I am not a perfect mother. I am constantly making mistakes, some bigger than others. I have been known to lose my temper from time to time; I often cry tears of frustration when I can’t get my three year old to listen to me; and when I’m overwhelmed and tired, which happens to be most of the time, my patience wears thin.
I often feel inadequate as a mother. When I say this to people, they usually look at me like I’m crazy. I put up a pretty good front, but there are days when I just don’t feel like I am cut out for this. It isn’t easy, and I’ve found that doing it on my own wears me down even more. I love my son dearly, but there are some days that I long for some peace and quiet. I’m often overcome with guilt for feeling like this. We are all told about how being a mother is the most rewarding job in the world, but let’s face it, when you are dealing with temper tantrums day in and day out, you start to question the rewards. It’s ok not to feel overjoyed in mothering every second of every day. It doesn’t mean you are a bad mom, it simply means you are human, just like the rest of us.

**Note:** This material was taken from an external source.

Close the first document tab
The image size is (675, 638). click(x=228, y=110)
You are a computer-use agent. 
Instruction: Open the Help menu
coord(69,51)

Sometimes I think our expectations of ourselves are too high. We reach for perfection, but at one point or another we all fall short. We all have things to work on; that we could be doing just a little bit better. But remember, you don’t have to be a perfect parent; you just have to be the best parent that you can be. There will be days that you want to rip your hair out, but there will also be days when you are overflowing with joy at being a mother. Those are the days that make this journey worth fighting for.